While there were arguments on every side of the debate, suffice it to say that—as evidenced by the reaction to the mere mention of Affleck’s name in connection to A Ghost Story—the court of public opinion did not rule in the actor’s favor. (There’s a reason Brie Larson earned folk hero status for her refusal to clap for him after he won his Oscar.)
A Ghost Story first screened for critics and film journalists at the Sundance Film Festival, which, adding a fascinating layer to this conversation, took place at the peak of controversy over the resurfacing of the harassment allegations.
It was interesting gauging Sundance attendee’s reactions to A Ghost Story against that context: those who thought it didn’t matter at all, those who regretted that it might mar press coverage and opportunity for Lowery’s ambitious film, and those who even refused to see the film on moral principle—three stances that continue into the film’s summer release.
If nothing else, press for the film was borderline nonexistent, largely in an attempt to dodge controversy-related landmines that would dominate any conversation about it.
It is remarkable and often inextricable how an actor’s personal life can infiltrate how a piece is perceived. A reading of A Ghost Story as a chamber piece on loss and regret between lovers can suddenly transform into “scandal-ridden Casey Affleck stalks his ex-girlfriend wearing a bedsheet, how icky!”
The film’s release, however, comes nearly six months after Affleck’s campaign trail march ended with an Oscar statue in hand. The debate over whether a scandal that dominated nearly the entire awards season would harm his chances of winning Best Actor were finally laid to rest.
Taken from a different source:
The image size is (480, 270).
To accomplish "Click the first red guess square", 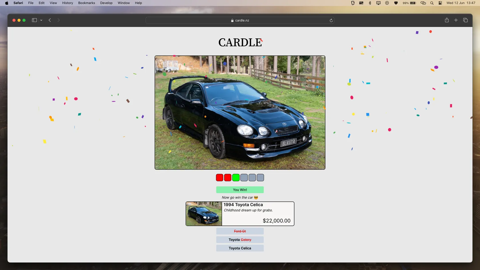I will pyautogui.click(x=219, y=178).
It’s also a fact of modern media that news cycles has whipped up to such a torrent pace that the half-life for scandals and controversies, particularly pertaining to celebrities, gets shorter and shorter. Before there is any impact, particularly when it comes to abuse allegations against Hollywood’s most famous and most powerful white men, the world has already moved on before there is typically any real career impact.
To that end, the truth is that A Ghost Story is so arthouse and boldly experimental—it will not receive much mainstream play nor will likely receive much awards attention—that it is probably an unreliable barometer of how public opinion of Affleck might affect a film anyway. The inverse is also true: this might be too small a film to use as a test case for whether a strong project might wipe away a potentially damaging controversy.
In fact, shrouding a problematic star in a bedsheet so that you may often forget it is even him on screen would seem like the world’s savviest damage control strategy, were A Ghost Story not already in the can before Affleck’s controversy really blew up.
So in the end we have this intriguing, worthwhile little film that needs championing, and an entertainment writer’s conundrum: the never-ending and heretofore unsolvable tension between championing a piece of art and dismissing or even condemning it because of the actions of the artist.
The only resolution we can muster is to refer the matter to the same court of public opinion that so passionately ruled on Affleck six months ago. You know the details of his controversy—which, to clarify, Affleck is legally barred from speaking about in detail—and you know our opinion of the film. The jury is set for deliberation.